At its heart, science journalism is largely about translation —the translation from one language to itself; of otherwise jargon-heavy language into digestible bite-size information to the lay public, allowing them to make informed decisions. Thus, in responding to the question of COVID-19, understanding the language in the news is essential for understanding the world around us and is particularly important in the communication of health threats and the perception of risks.

We seek to examine how Language, as the central medium for transcultural knowledge and the fundamental player in a globalised society, is being used to articulate narratives and shape discourses around the COVID-19 pandemic in the newsroom. As agents of worldmaking, news media have a specific role to play in the formation of theoretical collectives (Neumann and Zierold, 2010), as well as the dissemination of news and opinions. And the current pandemic has been an interesting case study: it is global, politicised, and almost omnipresent.

From Fake News to strain on the political and administrative authorities, it has affected a wide range of news items well beyond its scientific knowledge. Moreover, the COVID-19 pandemic has not been treated the same around the world, and therefore it has not been narrated the same. The multiple languages of the pandemic have revealed novelties: they have expanded our lexicon with new expressions such as the Covidiota (Portuguese), Covidengue (Spanish), Dracula coughDracula sneeze (English), Hamsterkauf (German) or On-nomi (Japanese). The media has been an inexorable source of neologism and new expressions.

But they have also allowed for politicians to frequently speak of the pandemic in words and phrases that underestimated the situation in the world. The president of Brazil, for example, said that Covid-19 was nothing more than a “little cold“; while in the US, Donald Trump recurrently called the coronavirus the “Chinese virus“.

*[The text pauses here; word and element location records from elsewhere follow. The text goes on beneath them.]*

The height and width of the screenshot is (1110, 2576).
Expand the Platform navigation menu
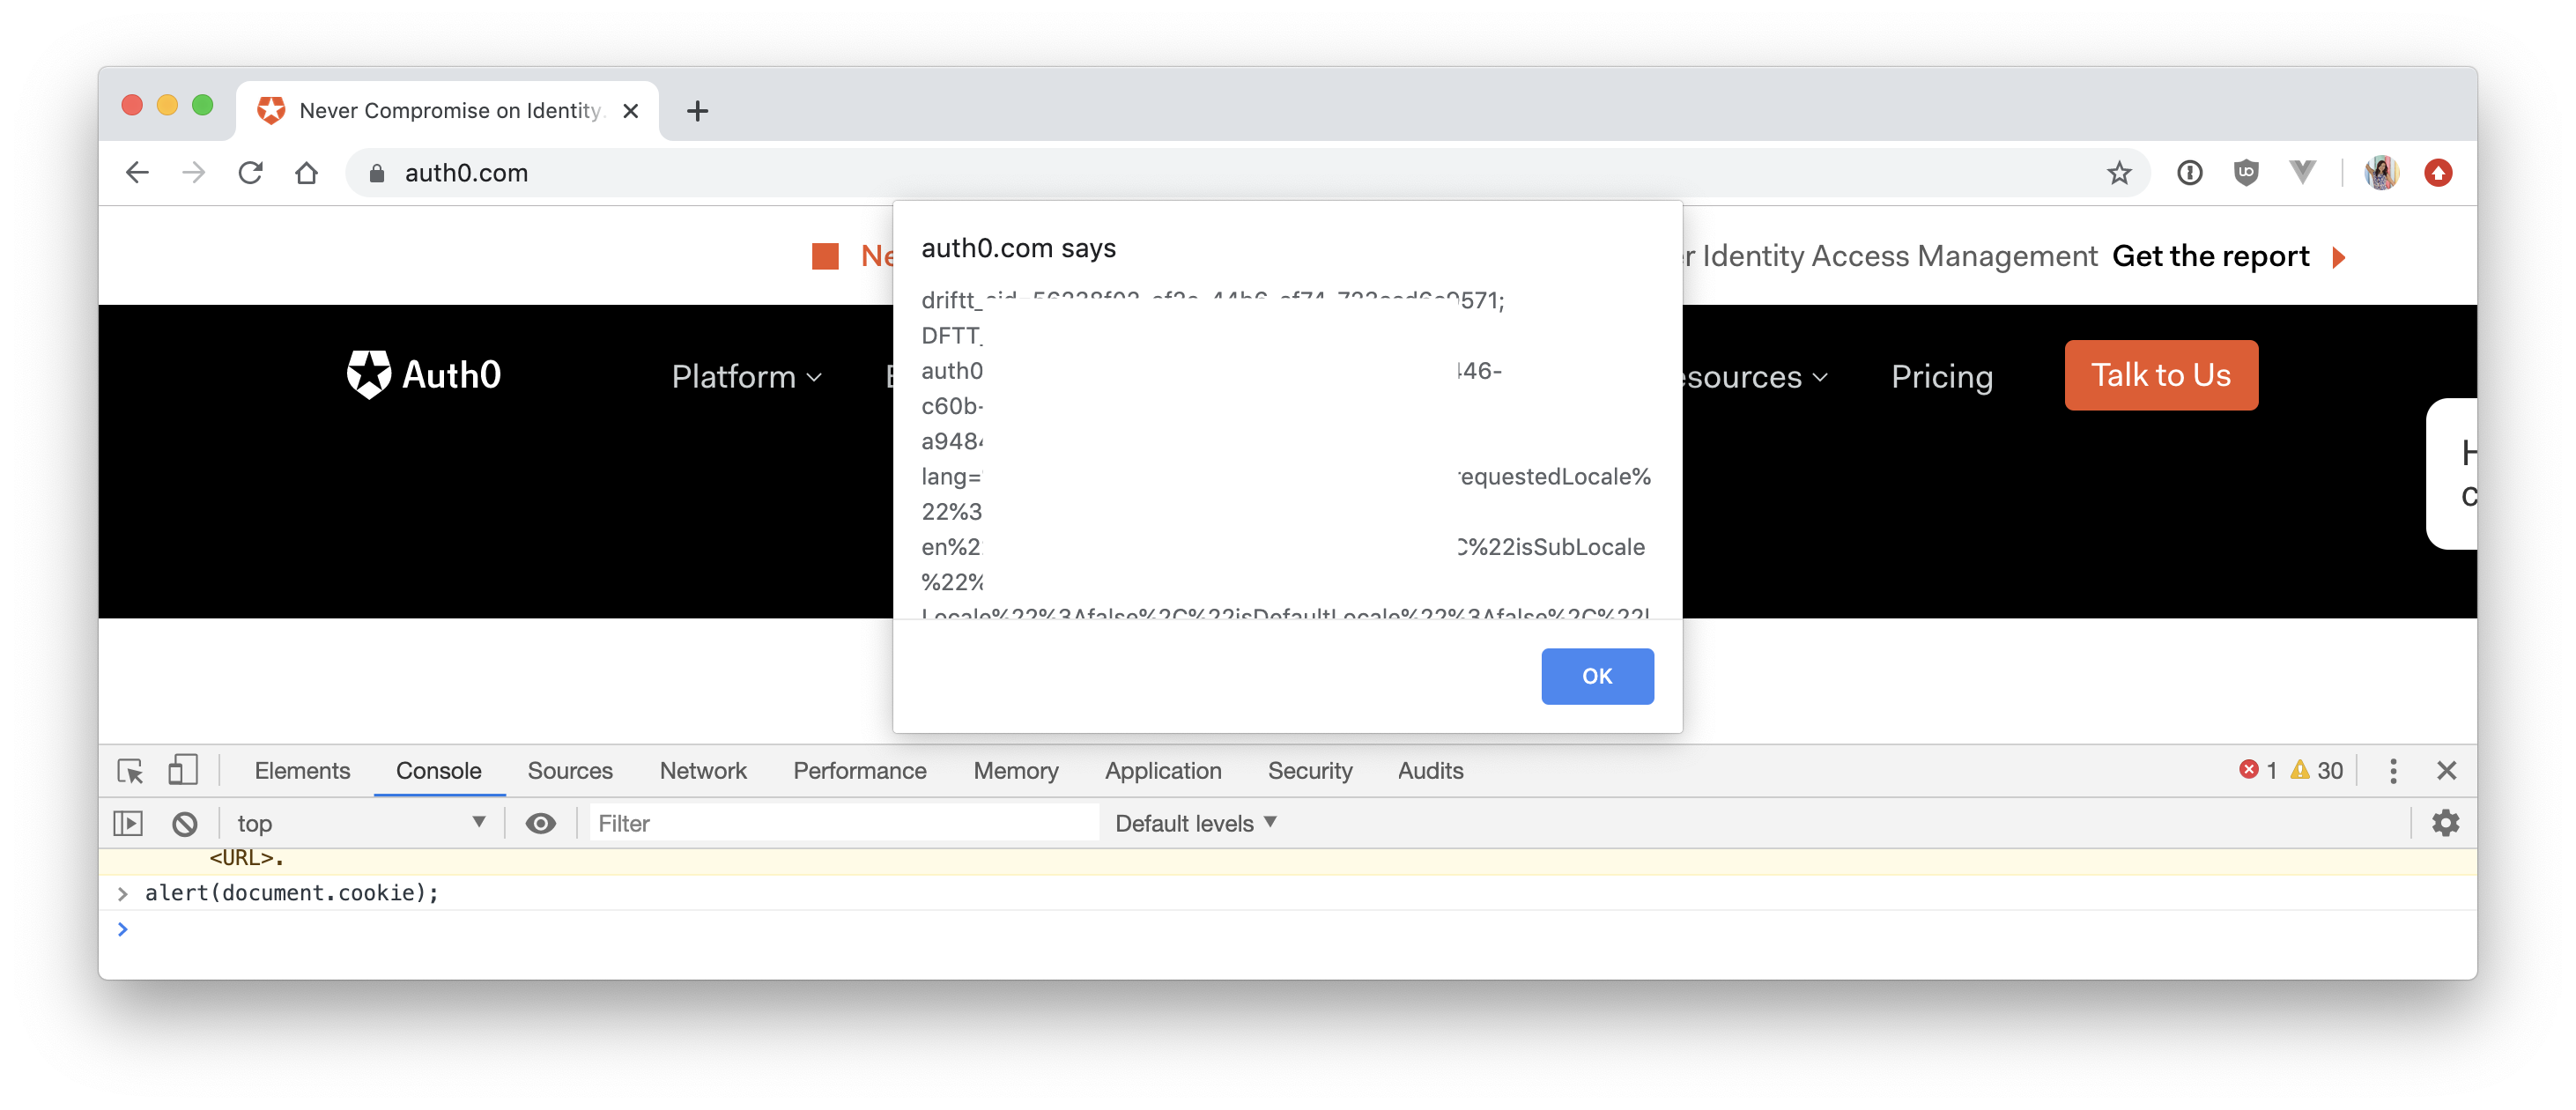tap(746, 376)
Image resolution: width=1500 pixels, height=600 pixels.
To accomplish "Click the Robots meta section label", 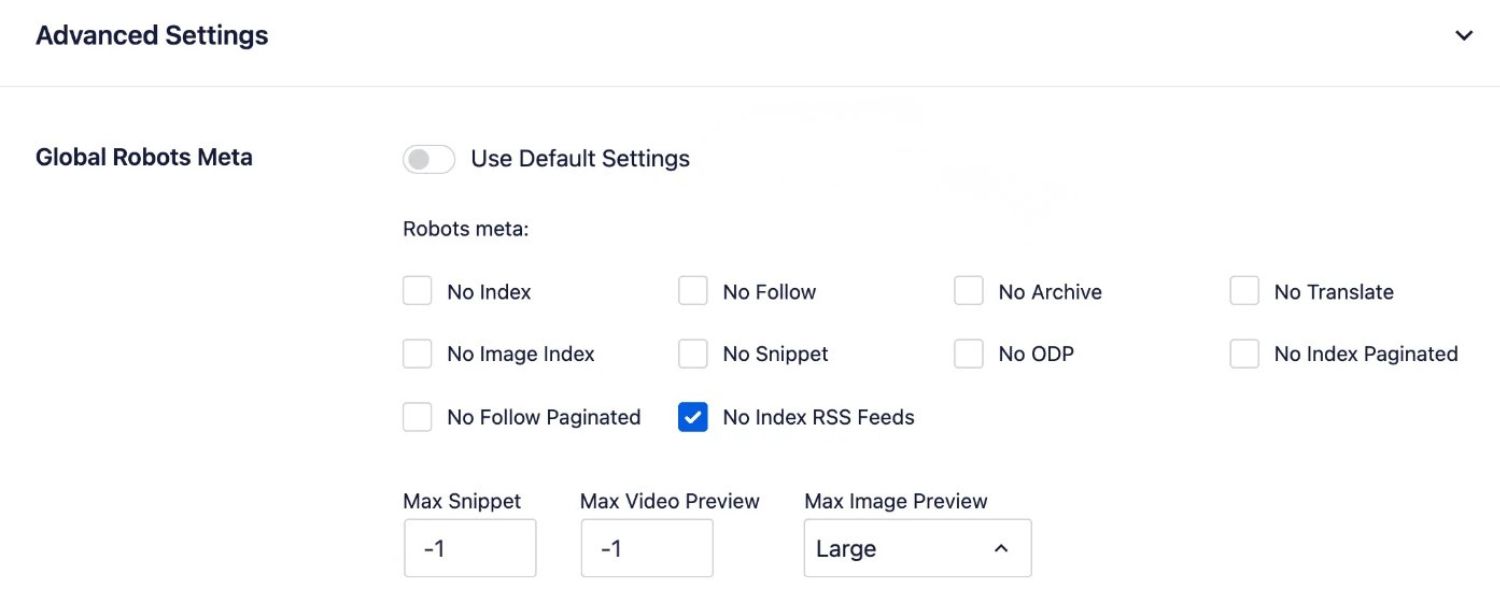I will (x=465, y=229).
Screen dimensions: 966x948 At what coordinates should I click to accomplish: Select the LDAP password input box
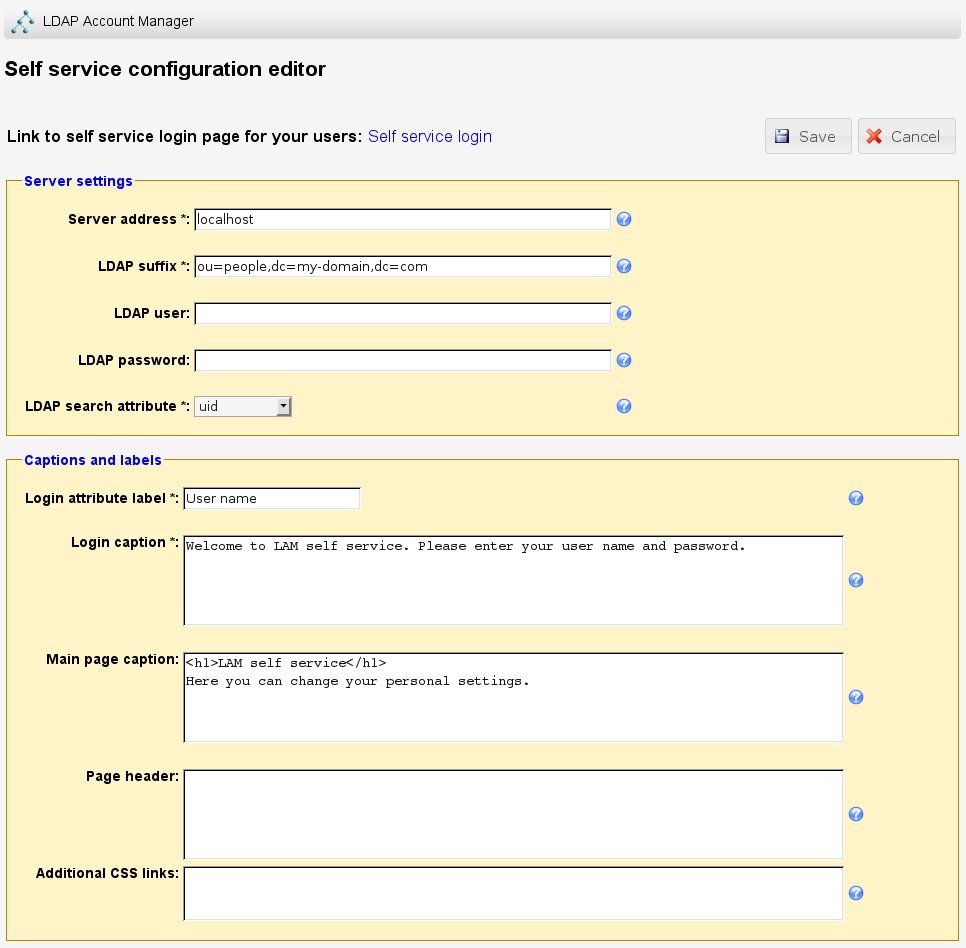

Language is not neutral. Language has a worldmaking power (Goodman, 1978) that shapes how we see the world, and consequently, hateful language can spread fear and anger. It is, therefore, necessary to consider the implications of particular associations with this disease. For example, the symbolic association of the “Chinese virus” is different from that of COVID-19. It has consequences on a social and political level, as is evident from various violent attacks on Chinese or Asian-looking individuals as we have seen in this country.

The news media provides insights into the current pandemic. They offer access to pertinent and comprehensive information, giving people different aspects of this virus crisis through their very specific lenses. As a mediator, they are also exposing possible discoveries that may change society and the way it exists.

“Language Acts and Worldmaking is uniquely placed to offer significant insights into its global narration”. We are working with a multi-disciplinary team to engage scholarship in Modern Languages, Digital Humanities, Linguistics and History, and to examine how COVID-19 has been told in the world.